How about “A Brother’s Price” and its gender explorations? I’d be interested to hear from people who feel like it challenged gender roles and those who feel it didn’t.

Anyway.

Objections to the longlisting of “Arcana” that I’ve read in the last couple of days include:

1. it’s fanfic and should not be eligible under the bylaws of this award, or any professional sf award
2. it’s not good fanfic of its type
3. it’s not well-written
4. it’s unfinished
5. it is not tiptroid enough. It does not expand or explore gender, but instead re-ifies traditional gender roles.
6. It is illegal because of copyright laws. The author and the award are in some kind of legal danger.
7. It is plagiarism. (I think the people who use this term are particularly unclear on what “plagiarism means. It is not plagiarism.)
8. The Tiptree jury should have more diligently gone through the body of fanfic to find more, and better, examples of tiptroid fic. IN their copious spare time.
9. It was unethical of the jury to longlist this work, because it might embarrass its author
10. The author should have been contacted and asked if it was okay to longlist her unifinished story. (By the award administrators or the jury, or me in particular.)
11. The Tiptree Award bylaws should be rewritten to exclude poor-quality writing. (I would love to see the subcommittee that writes those bylaws…)
12. Liz Henry has done something moronic. We thought she could not go lower than teh Venom Cock, but, sweet pregnant crack-smoking jesus, she has.
13. The Tiptree award is annoying and run by feminist cranks who should not be taken seriously by any rational human being or writer of Quality. They might have once had a shot at legitimacy in the Real World, but now they’ve blown it. How embarrassing!

Pantryslut, a former Tiptree juror, rolling her eyes at the kerfluffle:

1) You’re allowed not to like things on an awards list. 2) The processes of even awards you like and respect are not without flaw or question. 3) I think there is a misunderstanding of the nature and purpose of the long list happening.

Vito-excalibur and commenters continue to wish that the story were a better representative of fanfic in general.

Matociquala’s journal has an extremely lively discussion. In it, the predominant threads are not questioning the value of fanfic in general, but focus on the Tiptree Award’s process of gathering nominations. Cija comments:

I think the inclusion of fanfic, especially dirty, self-indulgent fanfic, in the Tiptree longlist (or shortlist, or the award itself) is a fine fine idea, although judging from the quotes you provide, this one doesn’t seem to be notably dirty or self-indulgent. Too bad.

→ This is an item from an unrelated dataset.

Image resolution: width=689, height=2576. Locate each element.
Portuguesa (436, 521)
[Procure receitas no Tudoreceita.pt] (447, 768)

In particular, I thought it was interesting that there was a perception of the story being the uninformed choice of a well-meaning outsider to the genre of fanfic… or maybe it would be more accurate to say the fanfic communities. (That earnest yet clueless outsider would be me (according to them… a lot of assumptions about how much of an outsider I am). More about this further down in this post.)

Am I an expert on fanfic? No. Have I ever read it? Yes. I’m not strongly part of any fanfic community, but I’ve read it a little here and there. I have even written it, though mostly badfic. I particularly loved the old “pottersues” community and its hilarious snarkiness. Might there be fanfic out there, mpreg fanfic, that everyone would hail with as Tiptroid and literary enough ? Hell yeah… Please nominate it asap!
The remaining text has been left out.